> EXERCISE PROMPT: Output every record word for word, minus the pictures.

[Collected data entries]
_ _ _ _ _
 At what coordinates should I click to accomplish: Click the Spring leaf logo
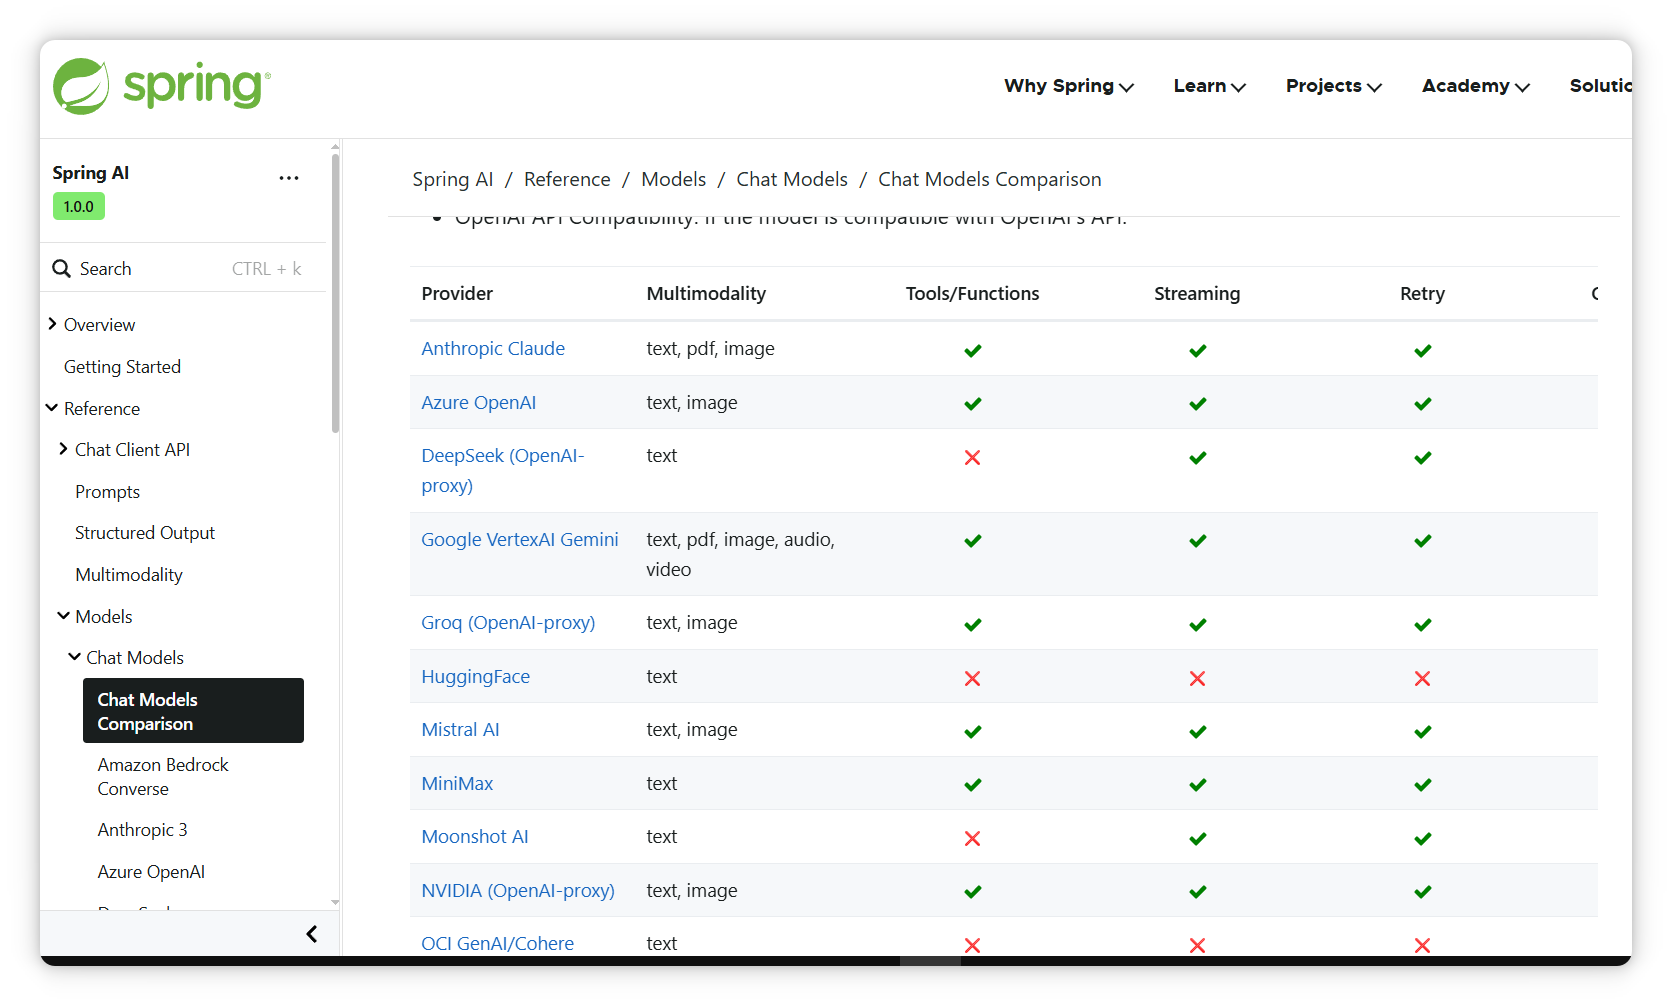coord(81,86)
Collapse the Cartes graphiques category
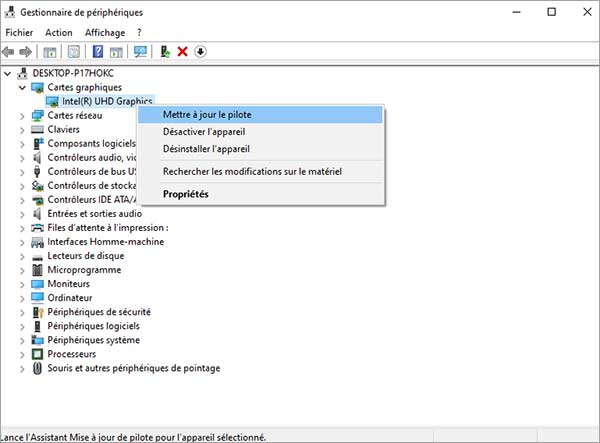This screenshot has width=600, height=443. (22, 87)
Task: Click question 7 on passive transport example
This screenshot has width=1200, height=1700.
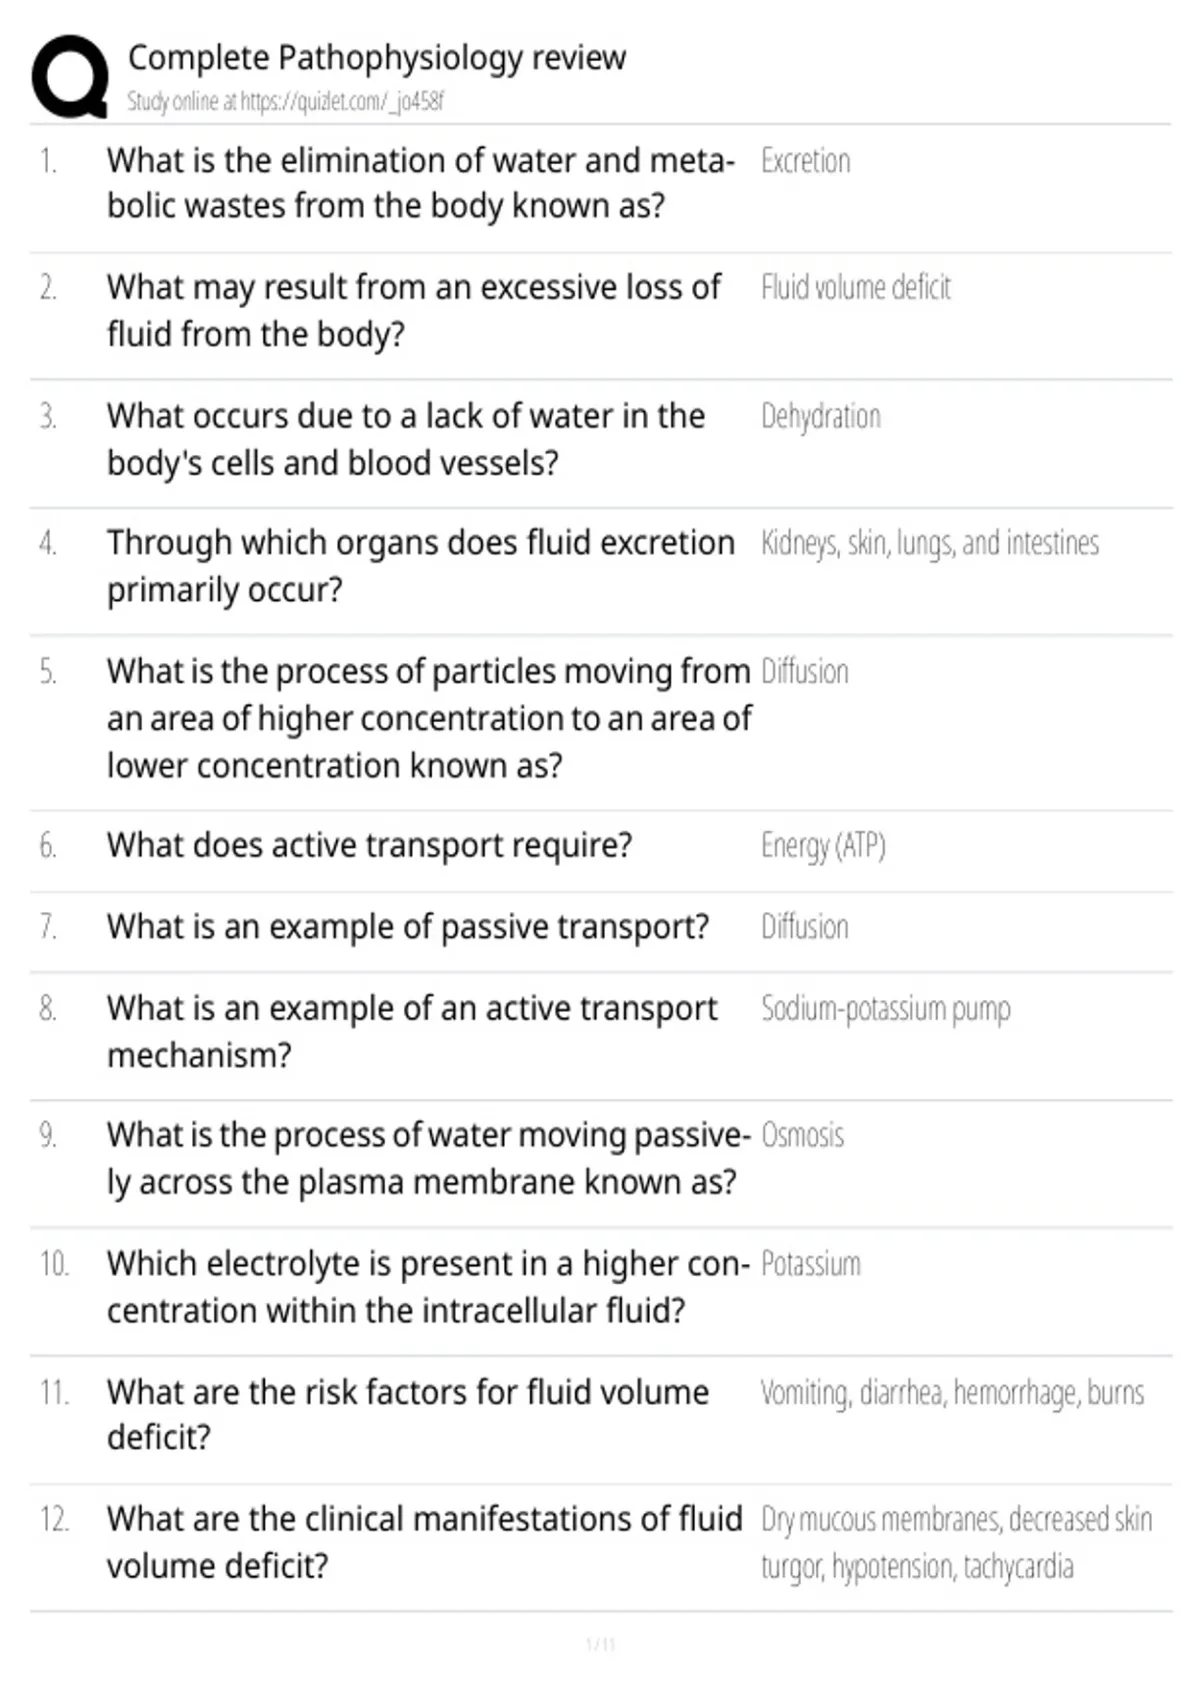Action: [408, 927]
_ _ _ _ _
> SOLUTION FOR THIS EXERCISE:
 At what coordinates should I click to accomplish: Click the Spring leaf logo
coord(81,86)
Collapse the Cartes graphiques category
This screenshot has width=600, height=443. (22, 87)
Task: Click question 7 on passive transport example
This screenshot has width=1200, height=1700.
Action: [408, 927]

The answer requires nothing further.